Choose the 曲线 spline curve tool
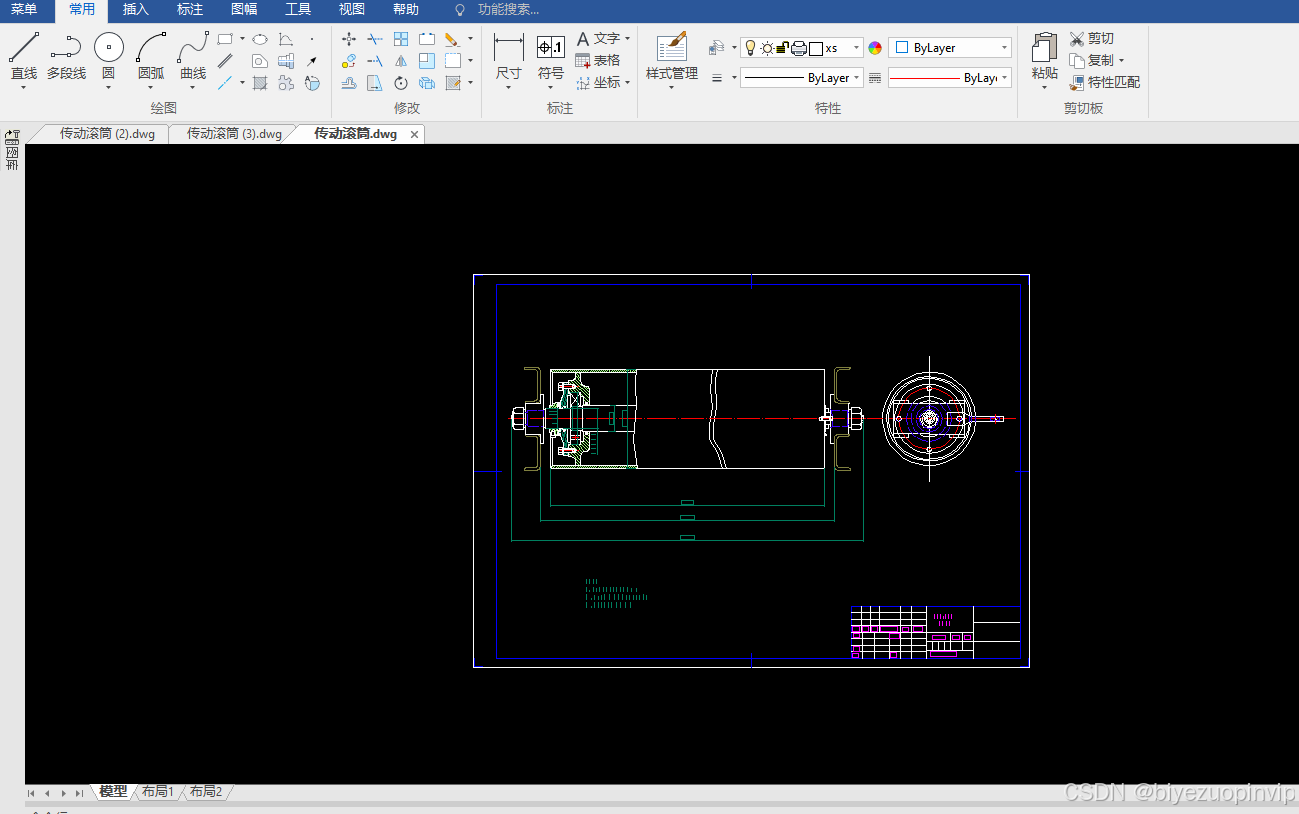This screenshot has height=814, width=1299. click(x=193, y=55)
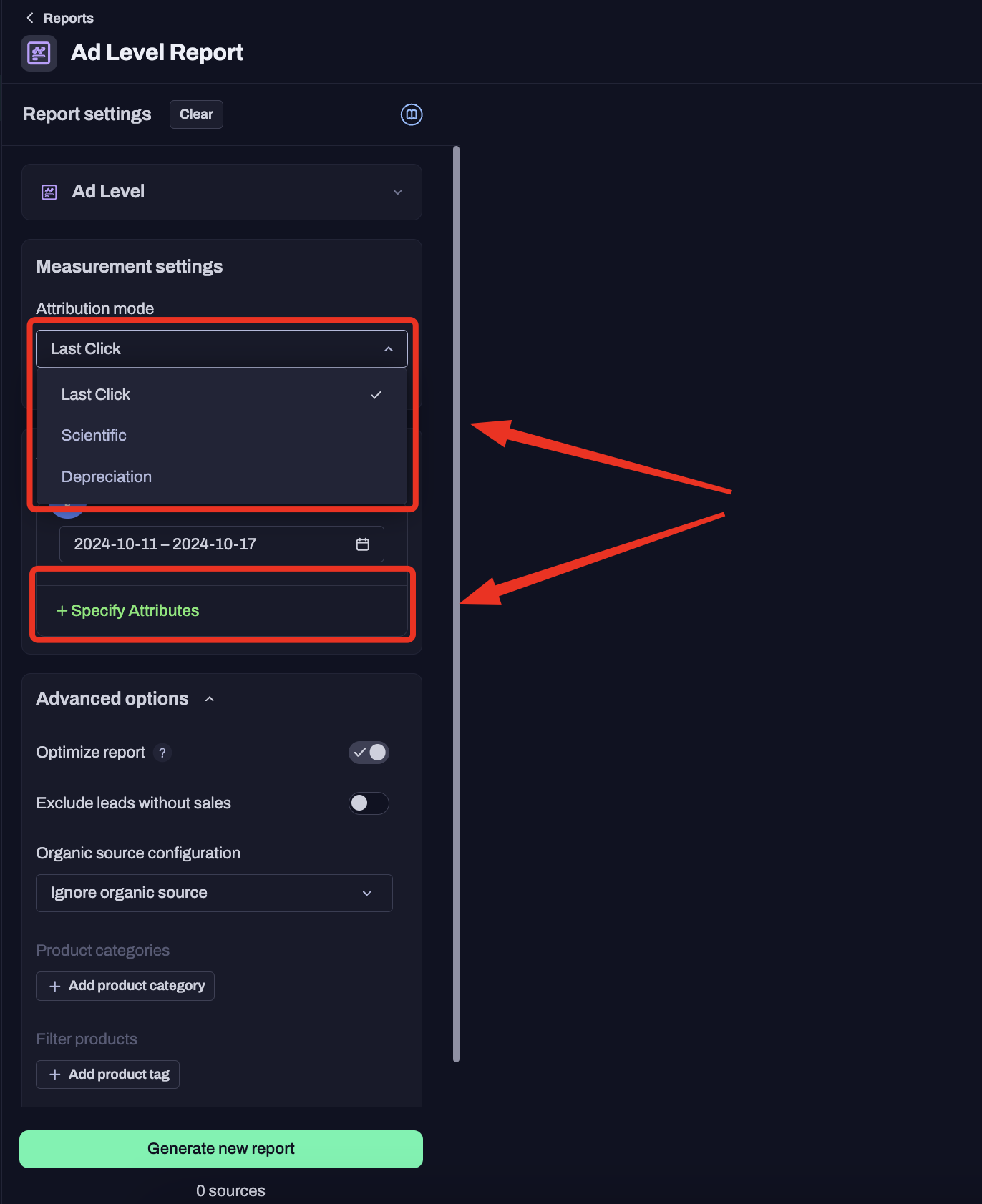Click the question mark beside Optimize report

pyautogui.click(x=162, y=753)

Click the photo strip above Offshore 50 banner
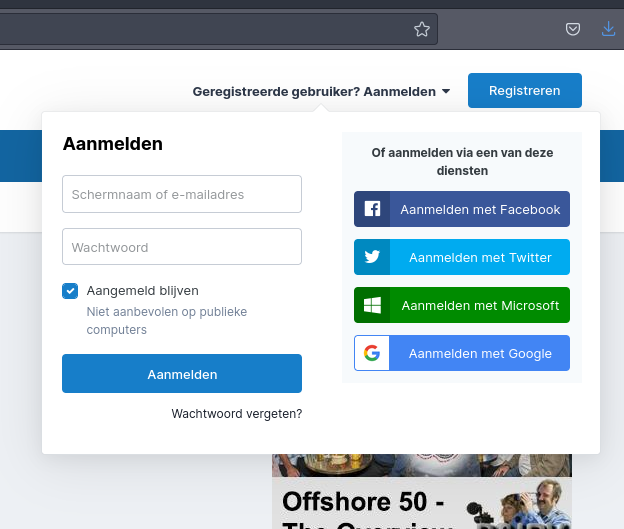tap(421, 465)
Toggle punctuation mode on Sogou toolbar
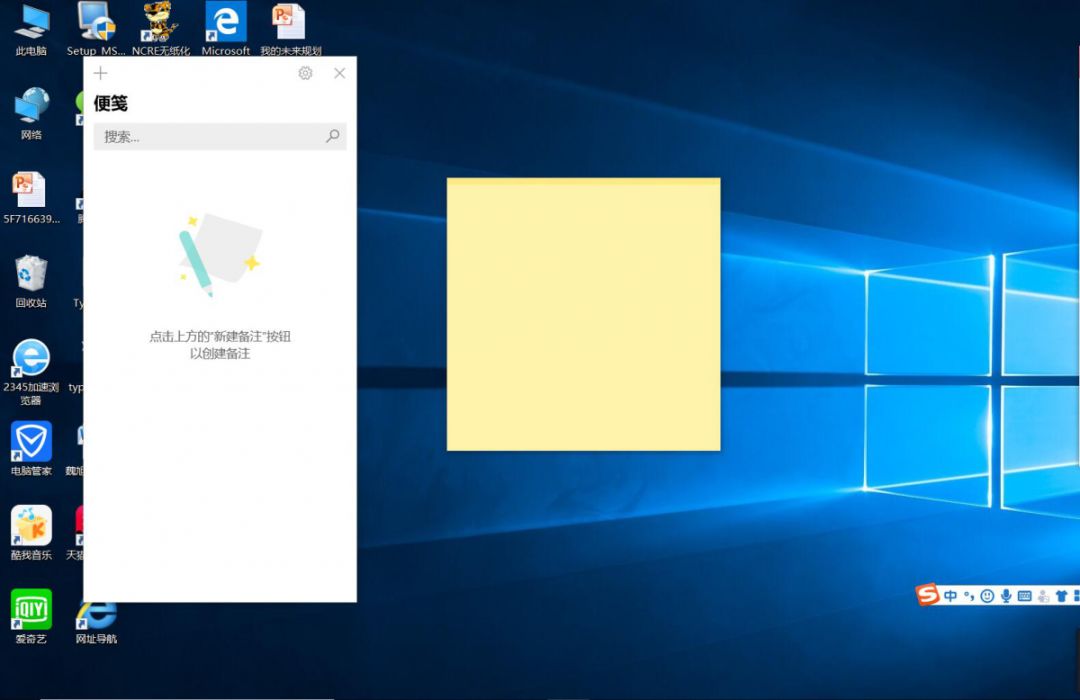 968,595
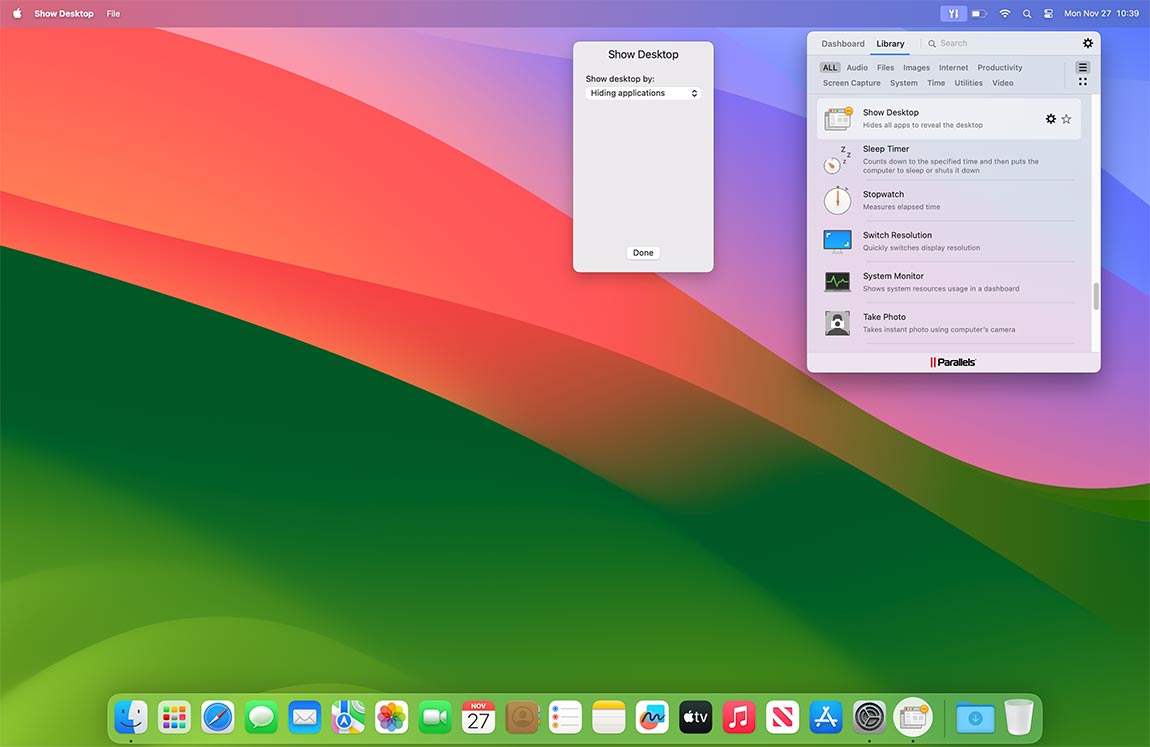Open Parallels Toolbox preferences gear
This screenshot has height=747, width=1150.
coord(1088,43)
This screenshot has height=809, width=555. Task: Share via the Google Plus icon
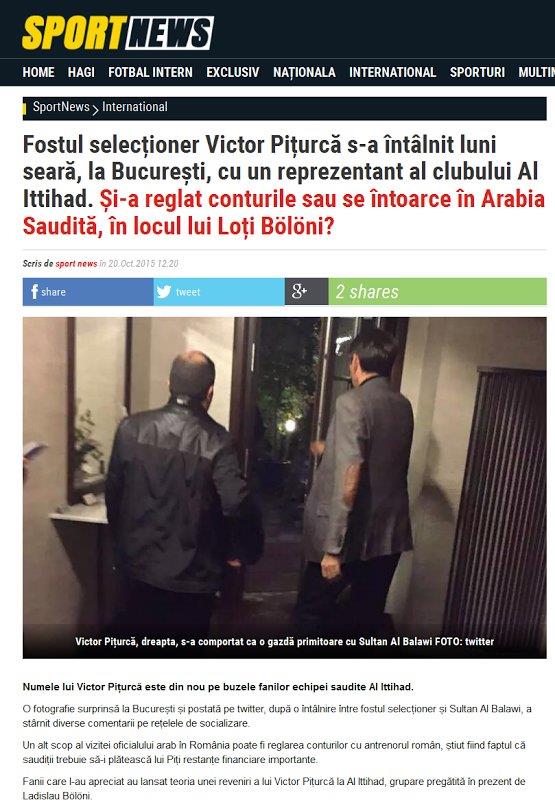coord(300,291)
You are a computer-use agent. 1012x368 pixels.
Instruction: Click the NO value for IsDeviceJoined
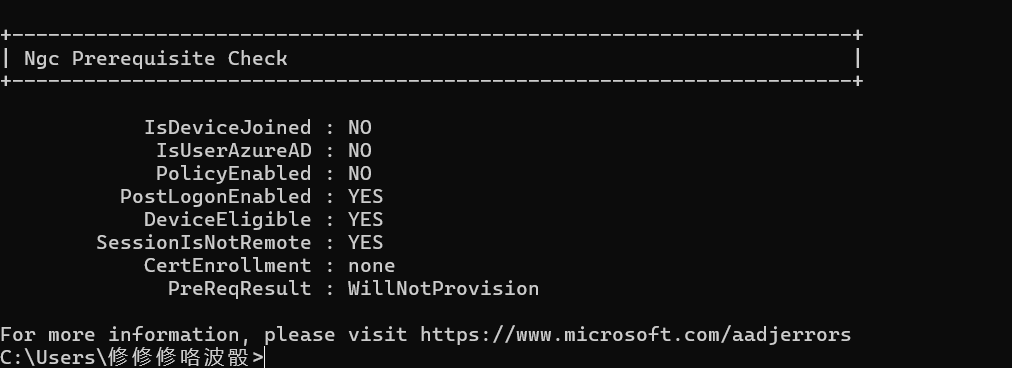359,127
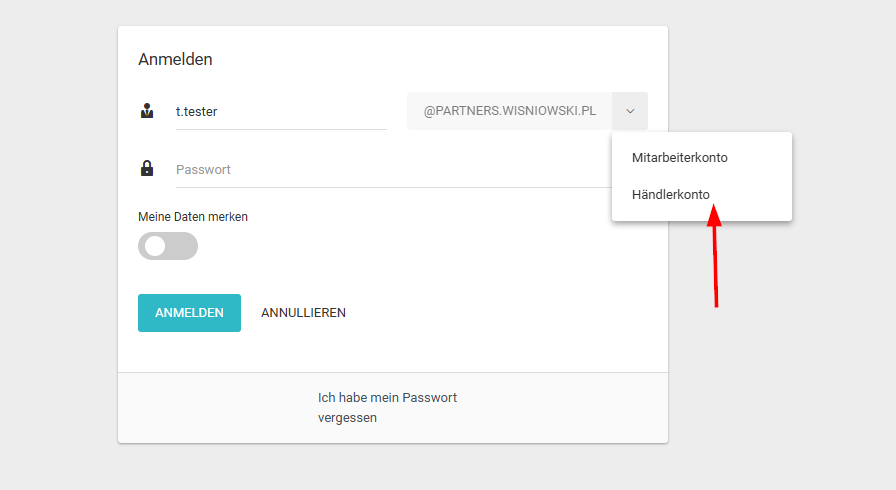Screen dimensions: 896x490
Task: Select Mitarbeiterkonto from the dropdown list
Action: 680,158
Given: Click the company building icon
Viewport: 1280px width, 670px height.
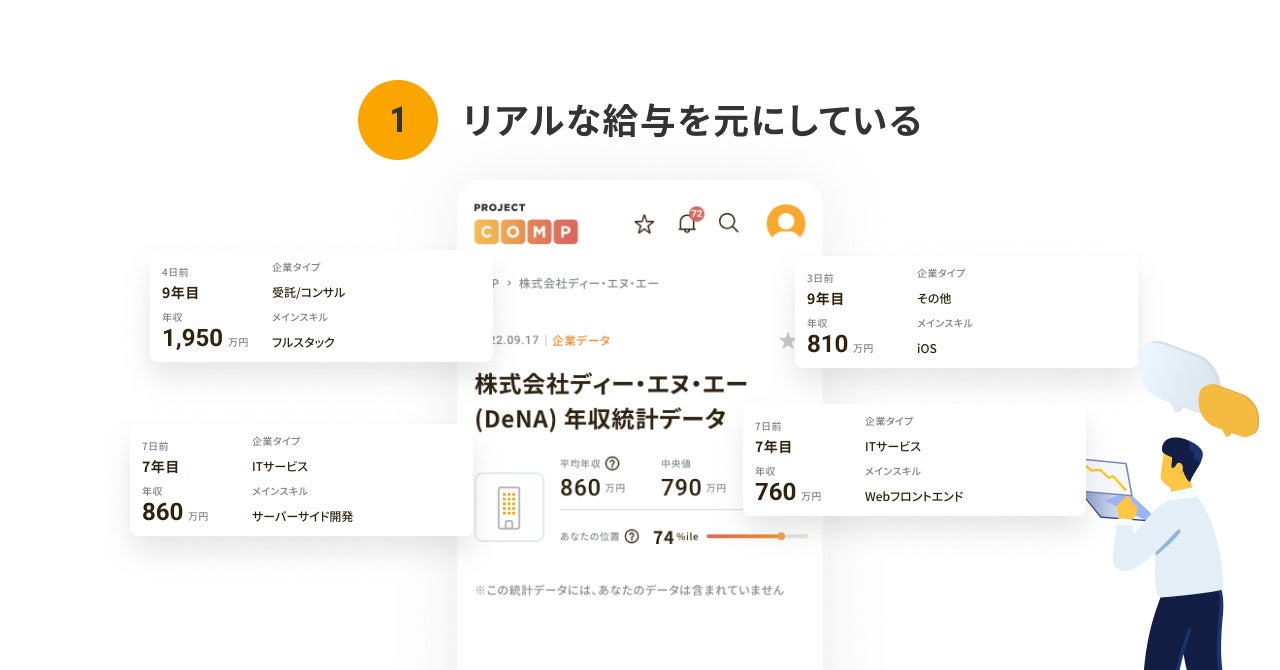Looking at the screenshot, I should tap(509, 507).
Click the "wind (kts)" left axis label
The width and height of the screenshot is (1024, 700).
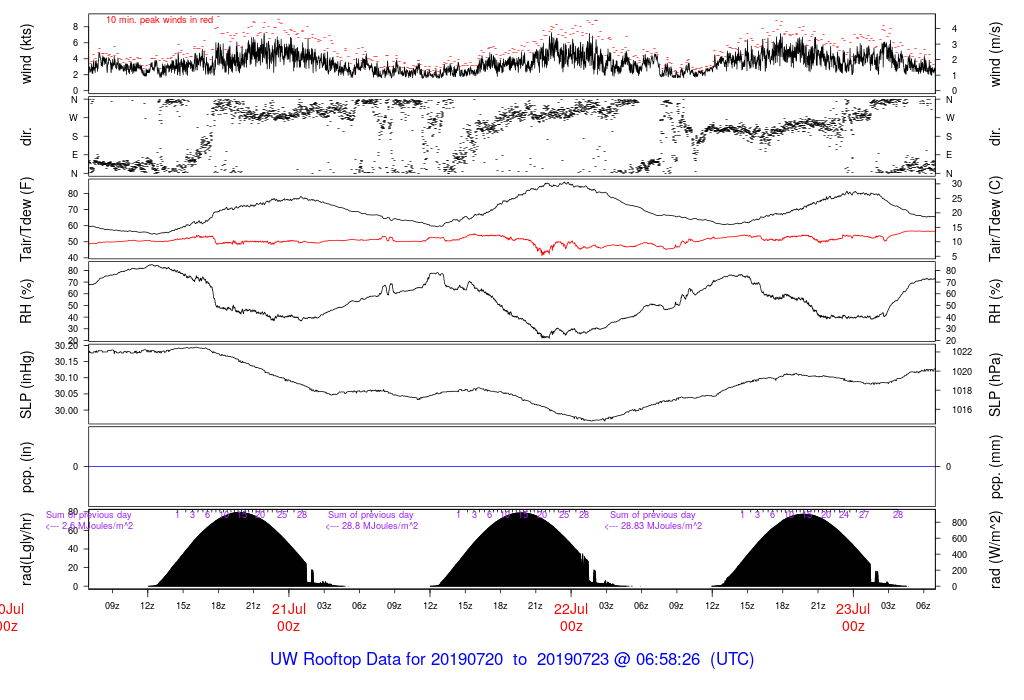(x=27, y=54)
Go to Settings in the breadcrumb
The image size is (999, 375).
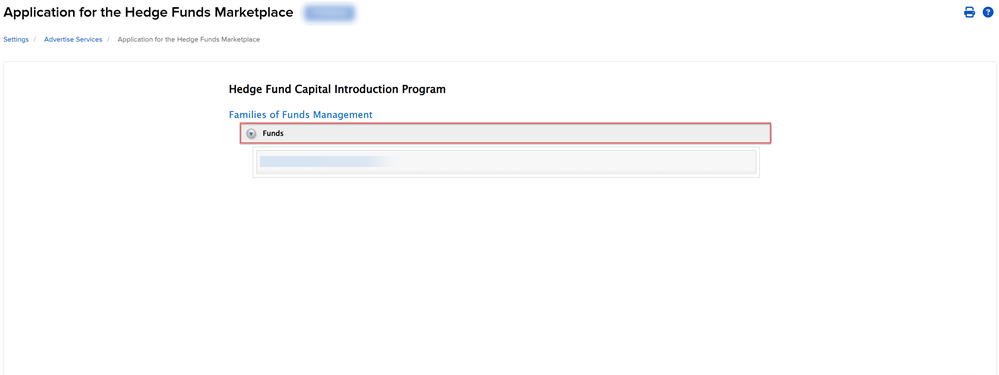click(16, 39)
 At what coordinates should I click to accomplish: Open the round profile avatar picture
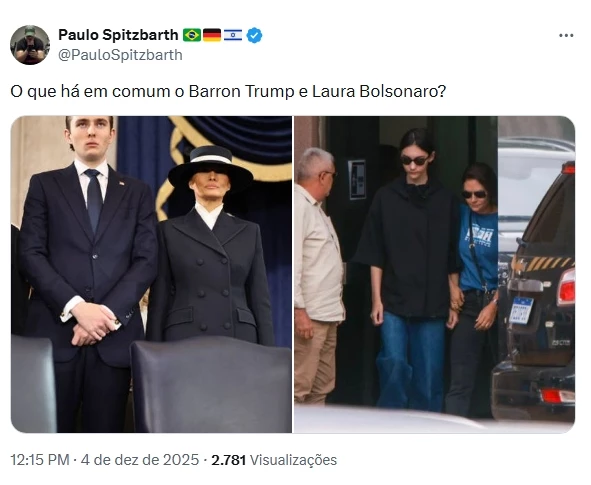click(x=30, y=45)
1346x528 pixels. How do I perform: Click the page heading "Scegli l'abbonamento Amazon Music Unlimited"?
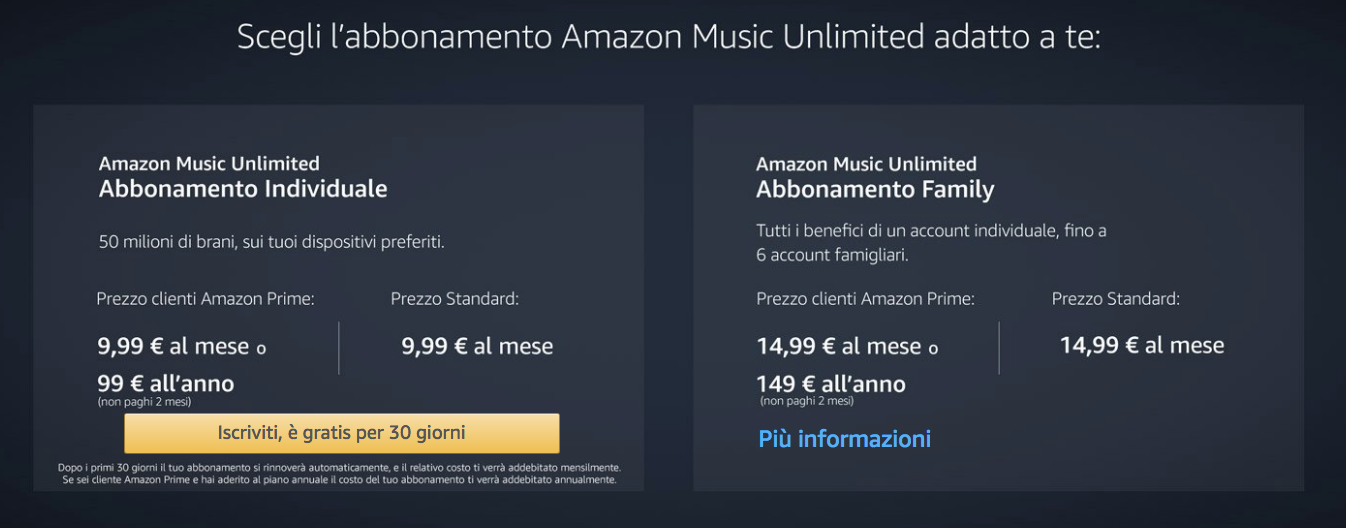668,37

------------

_Problem details_
Repeat each line of the material exactly, and drop any image it carries.

_Reply to the task_
Choose the 曲线 spline curve tool
This screenshot has height=814, width=1299. click(x=193, y=55)
Click the question mark beside Optimize report

pyautogui.click(x=162, y=753)

Click the photo strip above Offshore 50 banner
tap(421, 465)
Toggle punctuation mode on Sogou toolbar
 968,595
Open Parallels Toolbox preferences gear
This screenshot has height=747, width=1150.
coord(1088,43)
This screenshot has height=809, width=555. Task: Share via the Google Plus icon
coord(300,291)
You are a computer-use agent. 1012x368 pixels.
Instruction: Click the NO value for IsDeviceJoined
359,127
Screen dimensions: 896x490
Task: Select Mitarbeiterkonto from the dropdown list
Action: 680,158
Given: Click the company building icon
Viewport: 1280px width, 670px height.
Looking at the screenshot, I should tap(509, 507).
Click the "wind (kts)" left axis label
The width and height of the screenshot is (1024, 700).
(x=27, y=54)
Go to Settings in the breadcrumb
The image size is (999, 375).
click(16, 39)
 At what coordinates should I click to accomplish: Open the round profile avatar picture
click(x=30, y=45)
1346x528 pixels. How do I perform: Click the page heading "Scegli l'abbonamento Amazon Music Unlimited"?
668,37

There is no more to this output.